Talassemia, un’interrogazione chiede il rispetto dei 100 giorni per l’approvazione della terapia genica

Le senatrici Paola Boldrini e Maria Rizzotti, rispettivamente vice presidente e membro della Commissione XII Igiene e Sanità, hanno dato voce alle difficoltà che incontrano i pazienti italiani affetti da beta talassemia major, oltre 5.000 persone che vivono i pesati effetti di una carenza congenita di emoglobina, per la quale l’unica cura attualmente disponibile è il trapianto del midollo osseo. Per i pazienti che non possono sottoporsi a questa procedura, l’alternativa è una terapia a base di trasfusioni di sangue con cadenza bisettimanale, a cui è associato un trattamento ferrochelante con monitoraggio continuo degli organi principali, che possono danneggiarsi a causa dell’accumulo del ferro, generando complicanze molto gravi.

Di recente, l’Agenzia Europea per i Medicinali (EMA) ha approvato una terapia genica per la cura della beta talassemia major. Le terapie geniche consentono di regolare, riparare, sostituire, aggiungere o eliminare una sequenza genetica, offrendo nuove prospettive di guarigione ai pazienti affetti da patologie che, sino ad ora, erano prive di una valida soluzione terapeutica, intervenendo in modo diretto sulle cause della malattia. Queste terapie possono accedere ad una valutazione accelerata da parte dell’EMA per l’autorizzazione all’immissione in commercio condizionata. In Italia, nel caso di farmaci orfani destinati alla cura delle malattie rare, e quindi anche nel caso della terapia genica per la beta talassemia, “viene avviata con AIFA – si legge nell’interrogazione – la procedura di prezzo e rimborso accelerata detta “procedura di 100 giorni”, ai sensi dell’art. 12, comma 5-bis, del decreto-legge n. 158 del 2012 (cosiddetto decreto Balduzzi); in virtù del provvedimento normativo, AIFA dovrebbe impiegare un massimo di 100 giorni per concludere la procedura di prezzo e rimborso, garantendo così ai pazienti, che non hanno una valida alternativa terapeutica, un tempestivo accesso alle terapie innovative”. Ciò di fatto non avviene. Il III Rapporto OSSFOR riporta un ritardo di 139 giorni. Solo per il 44% dei farmaci analizzati, il regime di prezzo e rimborso viene definito entro il primo anno dall’approvazione di EMA, per il 77% entro i 2 anni e per il 90% entro 3 anni dall’autorizzazione EMA.

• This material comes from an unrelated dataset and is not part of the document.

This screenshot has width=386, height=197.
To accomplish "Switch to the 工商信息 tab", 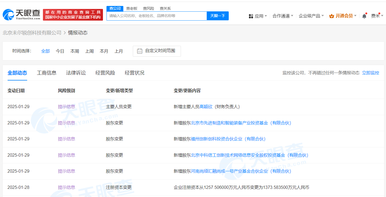I will pyautogui.click(x=46, y=73).
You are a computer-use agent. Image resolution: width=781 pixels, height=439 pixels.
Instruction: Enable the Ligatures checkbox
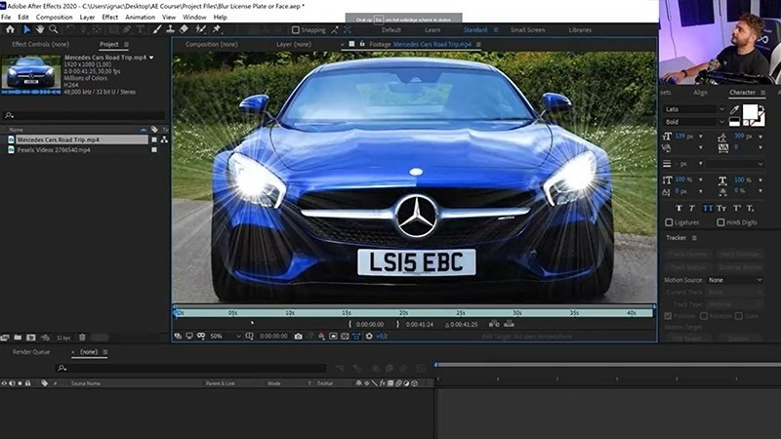669,222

Sulla procedura dei 100 giorni ha di recente presentato un’interrogazione parlamentare anche l’Onorevole Rossana Boldi, vicepresidente della XII commissione Affari Sociali della Camera dei Deputati, alla quale, lo scorso 15 luglio, ha risposto il Sottosegretario per la Salute, Andrea Costa, dichiarando che “l’Italia è al quarto posto tra gli Stati Membri per numero di prodotti rimborsati (rate of availability) a seguito dell’autorizzazione dell’EMA, e si pone tra i primi Paesi per accesso ai farmaci, superata solo da Germania, Danimarca e Austria”. Nella risposta si legge che da un’analisi dell’AIFA sui farmaci in corso di approvazione, comprensiva di 75 procedure, relative ad altrettante indicazioni terapeutiche, è emerso che per le 28 procedure concluse, il tempo mediano per il termine dell’iter negoziale, dalla presentazione della domanda in AIFA alla pubblicazione in Gazzetta Ufficiale, è risultato di 390,5 giorni.

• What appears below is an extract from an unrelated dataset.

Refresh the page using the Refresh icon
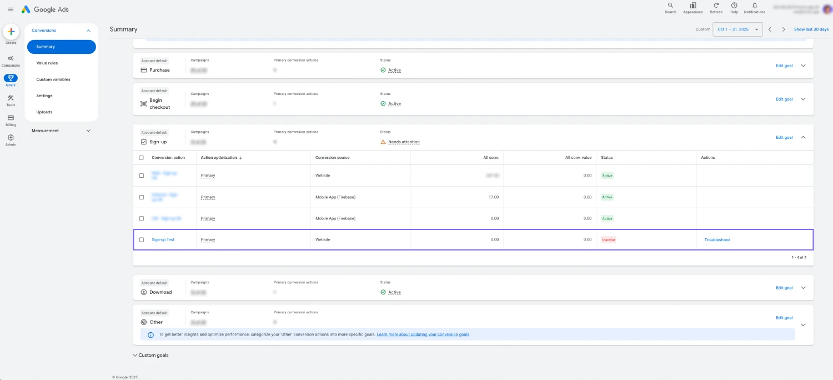The image size is (833, 380). coord(716,7)
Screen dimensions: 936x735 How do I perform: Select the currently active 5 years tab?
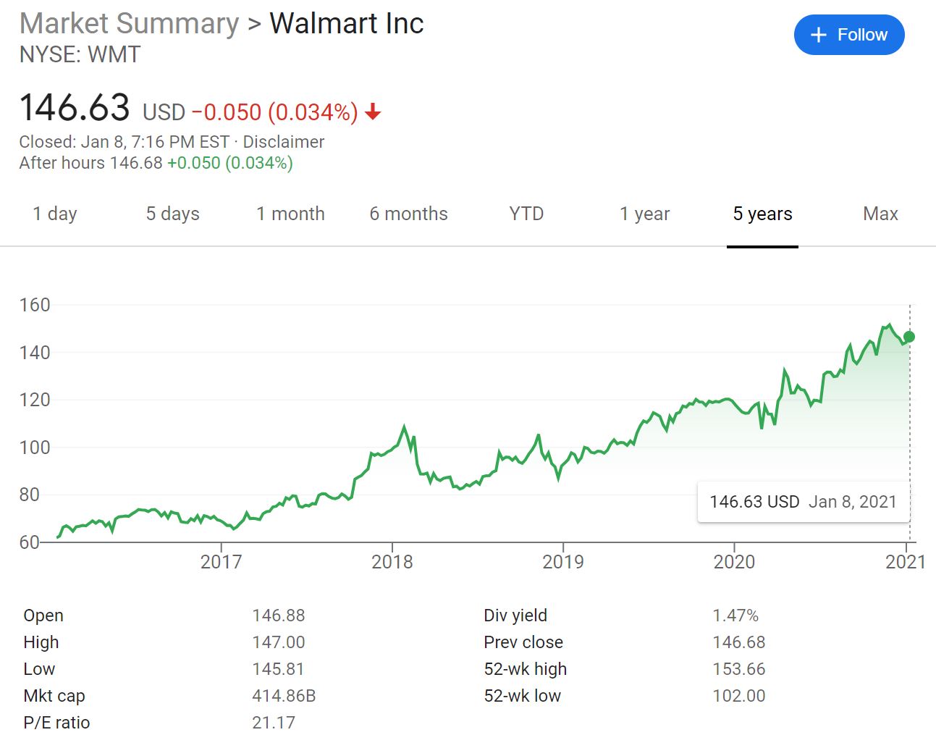coord(762,214)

La risposta fornita dal Ministero ci lascia un po’ perplessi”, commenta Francesco Macchia, Coordinatore dell’Osservatorio Farmaci Orfani (OSSFOR). “Come spesso sottolineato nei documenti prodotti da OSSFOR, infatti, i risultati costantemente ottenuti dal nostro Paese, in termini di accesso nel contesto europeo, sono più che soddisfacenti, soprattutto se consideriamo le diverse procedure di accesso precoce che l’Italia mette a disposizione dei pazienti. Ciò che le interrogazioni, alla Camera prima e al Senato poi, intendono porre sotto il riflettore è l’esistenza di una legge che prevede un tempo certo, 100 giorni, per la procedura di immissione in commercio di una terapia, che nella pratica comune non viene rispettata. Non dobbiamo dimenticare – continua Macchia – che questo termine non rappresenta solo un numero, ma i giorni che separano i pazienti dalla speranza di ottenere, finalmente, una terapia in grado di migliorare la loro condizione”.